>> Start
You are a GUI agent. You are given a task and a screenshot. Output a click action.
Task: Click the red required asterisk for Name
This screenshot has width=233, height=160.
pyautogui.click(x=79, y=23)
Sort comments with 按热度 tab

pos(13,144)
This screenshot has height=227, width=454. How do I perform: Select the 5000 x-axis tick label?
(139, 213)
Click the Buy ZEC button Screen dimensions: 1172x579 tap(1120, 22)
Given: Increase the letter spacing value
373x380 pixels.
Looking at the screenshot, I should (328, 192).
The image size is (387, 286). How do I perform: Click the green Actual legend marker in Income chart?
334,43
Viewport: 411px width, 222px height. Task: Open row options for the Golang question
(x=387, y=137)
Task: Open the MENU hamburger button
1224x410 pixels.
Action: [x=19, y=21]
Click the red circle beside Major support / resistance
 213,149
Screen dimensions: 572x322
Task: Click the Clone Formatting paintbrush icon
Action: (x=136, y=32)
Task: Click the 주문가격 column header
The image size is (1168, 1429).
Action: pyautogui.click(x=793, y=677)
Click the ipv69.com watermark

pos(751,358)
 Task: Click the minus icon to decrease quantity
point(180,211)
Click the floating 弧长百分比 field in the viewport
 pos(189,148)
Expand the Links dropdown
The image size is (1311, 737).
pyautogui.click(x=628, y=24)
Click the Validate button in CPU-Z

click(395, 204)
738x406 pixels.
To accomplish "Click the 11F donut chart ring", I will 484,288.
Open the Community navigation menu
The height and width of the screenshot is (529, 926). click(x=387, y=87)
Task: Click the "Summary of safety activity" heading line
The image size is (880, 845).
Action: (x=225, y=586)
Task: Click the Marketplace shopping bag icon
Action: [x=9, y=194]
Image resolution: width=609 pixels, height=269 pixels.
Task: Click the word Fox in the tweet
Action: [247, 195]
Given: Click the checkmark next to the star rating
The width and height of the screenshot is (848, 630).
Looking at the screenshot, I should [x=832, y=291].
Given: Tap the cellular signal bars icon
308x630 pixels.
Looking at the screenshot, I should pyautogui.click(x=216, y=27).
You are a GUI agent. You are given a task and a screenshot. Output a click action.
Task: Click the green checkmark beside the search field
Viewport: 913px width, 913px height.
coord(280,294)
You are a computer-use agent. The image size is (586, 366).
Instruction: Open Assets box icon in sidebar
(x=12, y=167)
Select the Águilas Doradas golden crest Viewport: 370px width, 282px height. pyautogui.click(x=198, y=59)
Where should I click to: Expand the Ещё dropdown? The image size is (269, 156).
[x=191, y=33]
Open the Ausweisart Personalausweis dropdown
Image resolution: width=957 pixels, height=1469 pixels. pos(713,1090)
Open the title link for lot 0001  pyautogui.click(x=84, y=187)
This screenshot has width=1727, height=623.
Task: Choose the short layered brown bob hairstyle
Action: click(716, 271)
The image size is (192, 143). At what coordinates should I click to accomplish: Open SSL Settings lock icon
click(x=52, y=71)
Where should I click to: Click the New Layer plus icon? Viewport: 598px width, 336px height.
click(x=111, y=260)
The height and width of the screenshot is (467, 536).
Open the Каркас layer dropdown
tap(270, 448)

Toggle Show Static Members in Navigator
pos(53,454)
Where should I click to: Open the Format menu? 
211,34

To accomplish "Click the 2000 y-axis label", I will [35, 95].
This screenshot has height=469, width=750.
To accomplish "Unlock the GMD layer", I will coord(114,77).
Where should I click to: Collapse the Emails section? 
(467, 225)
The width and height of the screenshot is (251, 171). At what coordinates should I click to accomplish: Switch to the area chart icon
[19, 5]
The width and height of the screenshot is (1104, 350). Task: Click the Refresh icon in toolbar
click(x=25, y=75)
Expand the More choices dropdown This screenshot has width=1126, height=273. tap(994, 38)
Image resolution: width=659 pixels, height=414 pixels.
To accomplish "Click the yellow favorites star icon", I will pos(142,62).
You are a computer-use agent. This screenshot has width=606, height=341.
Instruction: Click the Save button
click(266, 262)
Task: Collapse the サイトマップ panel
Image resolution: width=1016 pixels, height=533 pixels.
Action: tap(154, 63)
>> End
SET TASK =>
Reproduce verbatim the part of the records above that opens with the line containing "This screenshot has height=227, width=454." and closes with the line containing "Action: pyautogui.click(x=793, y=677)", both of those lines included.

WORKED SOLUTION =>
This screenshot has height=227, width=454. How do I perform: Select the 5000 x-axis tick label?
(139, 213)
Click the Buy ZEC button Screen dimensions: 1172x579 tap(1120, 22)
Given: Increase the letter spacing value
373x380 pixels.
Looking at the screenshot, I should (328, 192).
The image size is (387, 286). How do I perform: Click the green Actual legend marker in Income chart?
334,43
Viewport: 411px width, 222px height. Task: Open row options for the Golang question
(x=387, y=137)
Task: Open the MENU hamburger button
1224x410 pixels.
Action: [x=19, y=21]
Click the red circle beside Major support / resistance
 213,149
Screen dimensions: 572x322
Task: Click the Clone Formatting paintbrush icon
Action: (x=136, y=32)
Task: Click the 주문가격 column header
The image size is (1168, 1429).
Action: pyautogui.click(x=793, y=677)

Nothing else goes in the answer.